*** Opening Extracted material ***

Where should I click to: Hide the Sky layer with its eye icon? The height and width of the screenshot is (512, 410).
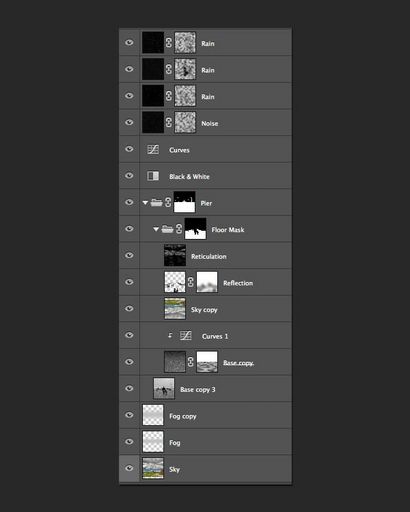129,468
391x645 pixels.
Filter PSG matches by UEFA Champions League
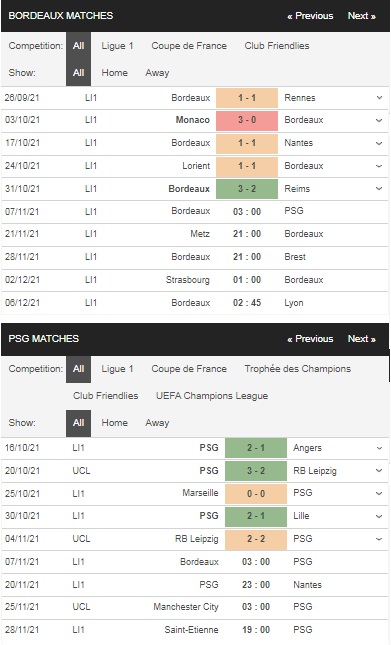pyautogui.click(x=212, y=396)
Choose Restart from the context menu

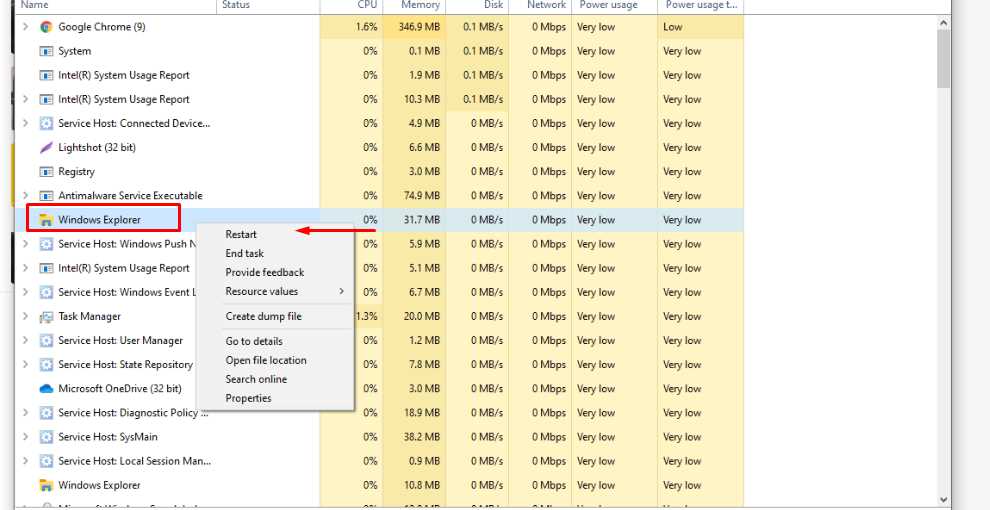(x=241, y=235)
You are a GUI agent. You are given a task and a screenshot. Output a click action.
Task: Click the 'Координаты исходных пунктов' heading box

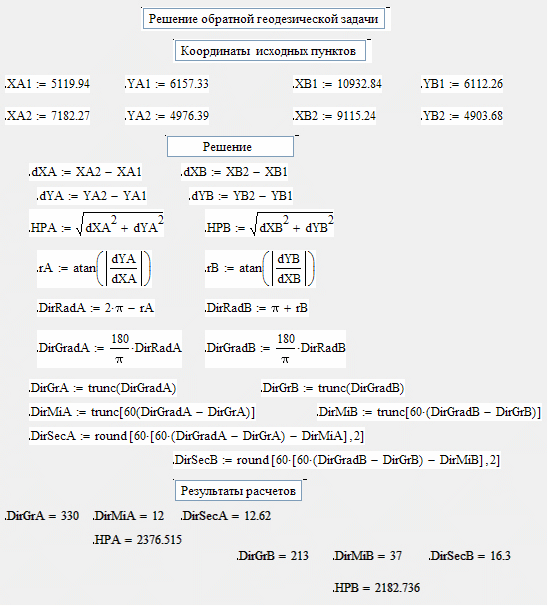tap(270, 51)
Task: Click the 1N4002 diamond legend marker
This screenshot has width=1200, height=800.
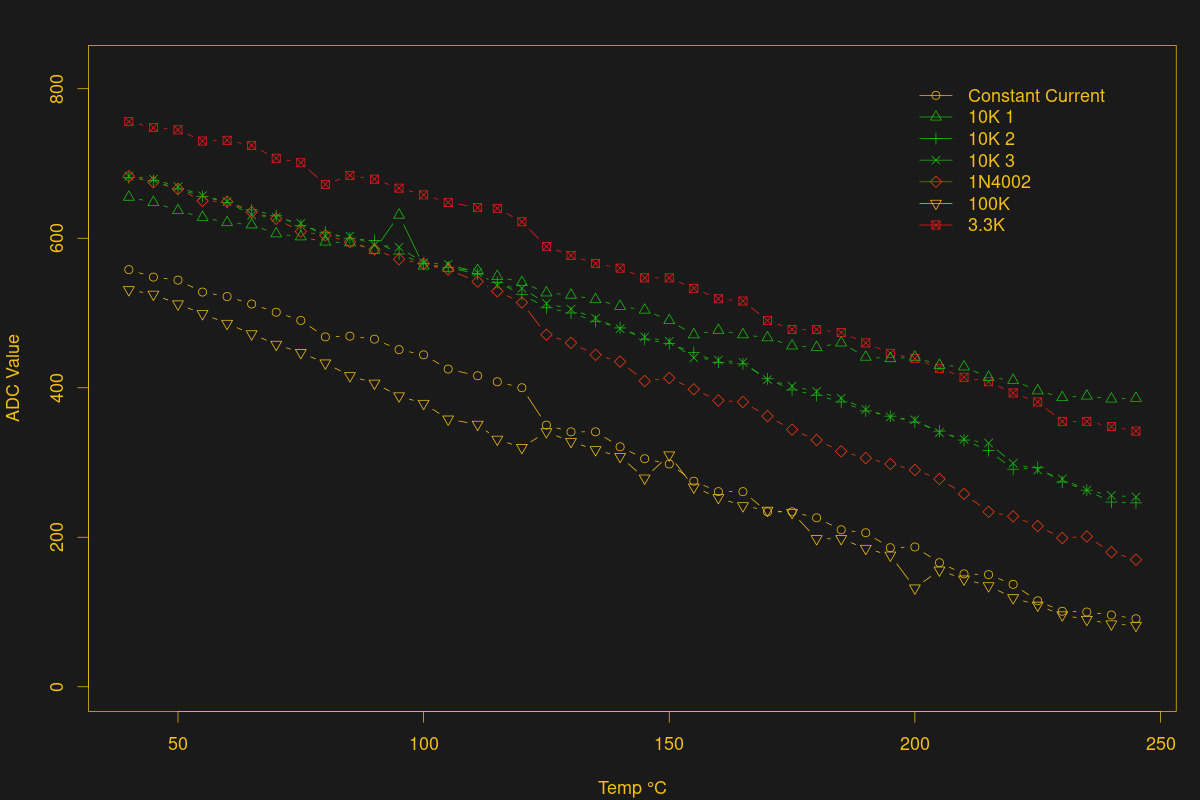Action: 936,182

*** Closing Extracted material ***

#### Work task:
Only the pictures are to be omitted; restate everything else above exactly.

#### Your response:
Where should I click to: Hide the Sky layer with its eye icon? The height and width of the screenshot is (512, 410).
129,468
391x645 pixels.
Filter PSG matches by UEFA Champions League
pyautogui.click(x=212, y=396)
Choose Restart from the context menu

(x=241, y=235)
You are a GUI agent. You are given a task and a screenshot. Output a click action.
Task: Click the 'Координаты исходных пунктов' heading box

tap(270, 51)
Task: Click the 1N4002 diamond legend marker
This screenshot has width=1200, height=800.
Action: 936,182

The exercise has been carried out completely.